The Grafana MCP server is deployed separately from PPLG but depends on Grafana being running first. Deploy order: pplg → grafana_mcp → mcpo.

For full details — deployment, configuration, available tools, troubleshooting — see Grafana MCP Server.

Access After Deployment

Service URL Login
Grafana https://grafana.ouranos.helu.ca Casdoor SSO or local admin
PgAdmin https://pgadmin.ouranos.helu.ca Casdoor SSO or local admin
Prometheus https://prometheus.ouranos.helu.ca Casdoor SSO
Alertmanager https://alertmanager.ouranos.helu.ca No auth (internal)

Troubleshooting

Service Status

ssh prospero.incus
sudo systemctl status prometheus grafana-server loki prometheus-alertmanager pgadmin oauth2-proxy-prometheus

View Logs

# All PPLG services via journal
sudo journalctl -u prometheus -u grafana-server -u loki -u prometheus-alertmanager -u pgadmin -u oauth2-proxy-prometheus -f

Test Endpoints (from Prospero)

# Grafana
curl -s http://127.0.0.1:3000/api/health

# PgAdmin
curl -s http://127.0.0.1:5050/misc/ping

# Prometheus
curl -s http://127.0.0.1:9090/-/healthy

# Loki
curl -s http://127.0.0.1:3100/ready

# Alertmanager
curl -s http://127.0.0.1:9093/-/healthy

Test External Access (from any host)

# Via Titania HAProxy
curl -s https://grafana.ouranos.helu.ca/api/health
curl -s https://pgadmin.ouranos.helu.ca/misc/ping
curl -s https://prometheus.ouranos.helu.ca/ping
curl -s https://loki.ouranos.helu.ca/ready
curl -s https://alertmanager.ouranos.helu.ca/-/healthy

Common Errors

vault_casdoor_prometheus_access_key is undefined

TASK [Template prometheus.yml]
[ERROR]: 'vault_casdoor_prometheus_access_key' is undefined

Cause: The Casdoor metrics scrape job in prometheus.yml.j2 requires access credentials.

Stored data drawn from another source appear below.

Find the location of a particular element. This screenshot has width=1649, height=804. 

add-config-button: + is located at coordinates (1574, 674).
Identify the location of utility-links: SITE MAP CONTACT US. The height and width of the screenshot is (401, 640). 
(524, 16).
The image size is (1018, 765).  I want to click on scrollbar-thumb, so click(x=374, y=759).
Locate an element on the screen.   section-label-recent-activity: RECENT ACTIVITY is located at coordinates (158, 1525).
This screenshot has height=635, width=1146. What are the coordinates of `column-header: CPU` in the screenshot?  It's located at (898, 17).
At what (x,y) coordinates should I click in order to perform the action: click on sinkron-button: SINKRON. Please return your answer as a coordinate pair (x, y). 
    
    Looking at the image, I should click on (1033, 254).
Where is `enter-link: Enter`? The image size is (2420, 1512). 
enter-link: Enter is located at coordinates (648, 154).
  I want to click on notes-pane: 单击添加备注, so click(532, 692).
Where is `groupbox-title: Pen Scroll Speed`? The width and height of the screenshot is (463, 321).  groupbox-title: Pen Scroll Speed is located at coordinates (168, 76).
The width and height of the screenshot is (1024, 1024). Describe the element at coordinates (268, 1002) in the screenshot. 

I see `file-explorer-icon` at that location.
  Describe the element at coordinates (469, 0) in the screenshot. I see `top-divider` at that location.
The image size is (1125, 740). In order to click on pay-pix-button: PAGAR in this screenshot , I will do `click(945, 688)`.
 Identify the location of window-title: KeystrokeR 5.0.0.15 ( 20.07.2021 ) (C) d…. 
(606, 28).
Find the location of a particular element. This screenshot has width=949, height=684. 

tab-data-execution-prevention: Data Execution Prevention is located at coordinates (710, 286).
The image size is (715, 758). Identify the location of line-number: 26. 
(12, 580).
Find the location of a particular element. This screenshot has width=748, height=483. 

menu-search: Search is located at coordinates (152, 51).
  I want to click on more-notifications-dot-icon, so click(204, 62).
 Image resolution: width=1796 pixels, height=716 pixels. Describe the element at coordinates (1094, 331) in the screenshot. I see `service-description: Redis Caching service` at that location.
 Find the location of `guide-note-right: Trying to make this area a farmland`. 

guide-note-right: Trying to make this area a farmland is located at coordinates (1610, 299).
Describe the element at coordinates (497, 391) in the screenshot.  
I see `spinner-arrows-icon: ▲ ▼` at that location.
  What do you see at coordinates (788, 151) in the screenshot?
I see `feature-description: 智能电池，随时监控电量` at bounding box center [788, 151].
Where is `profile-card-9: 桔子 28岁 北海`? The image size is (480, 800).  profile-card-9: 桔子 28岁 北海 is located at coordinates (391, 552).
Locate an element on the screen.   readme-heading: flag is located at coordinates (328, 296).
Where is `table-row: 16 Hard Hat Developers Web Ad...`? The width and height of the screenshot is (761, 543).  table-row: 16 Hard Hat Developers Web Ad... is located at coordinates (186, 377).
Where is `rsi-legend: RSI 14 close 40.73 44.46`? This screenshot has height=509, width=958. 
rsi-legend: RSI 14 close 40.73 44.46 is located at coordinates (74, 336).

Fix: Generate API keys for the built-in/admin Casdoor user (see Casdoor Prometheus Access Key for the full procedure), then add to vault:

cd ansible
ansible-vault edit inventory/group_vars/all/vault.yml
vault_casdoor_prometheus_access_key: "your-casdoor-access-key"
vault_casdoor_prometheus_access_secret: "your-casdoor-access-secret"

Certificate fetch fails

Cause: Titania not running or certbot hasn't provisioned the cert yet.

Fix: Ensure Titania is up and certbot has run:

ansible-playbook sandbox_up.yml
ansible-playbook certbot/deploy.yml

The playbook falls back to a self-signed certificate if Titania is unavailable.

OAuth2 redirect loops

Cause: Casdoor application redirect URI doesn't match the service URL.

Fix: Verify redirect URIs match exactly:

  • Grafana: https://grafana.ouranos.helu.ca/login/generic_oauth
  • PgAdmin: https://pgadmin.ouranos.helu.ca/oauth2/redirect
  • Prometheus: https://prometheus.ouranos.helu.ca/oauth2/callback

Migration Notes

PPLG replaces the following standalone playbooks (kept as reference):

Original Playbook Replaced By
prometheus/deploy.yml pplg/deploy.yml
prometheus/alertmanager_deploy.yml pplg/deploy.yml
loki/deploy.yml pplg/deploy.yml
grafana/deploy.yml pplg/deploy.yml
pgadmin/deploy.yml pplg/deploy.yml

PgAdmin was previously hosted on Portia (port 25555). It now runs on Prospero via gunicorn (no Apache).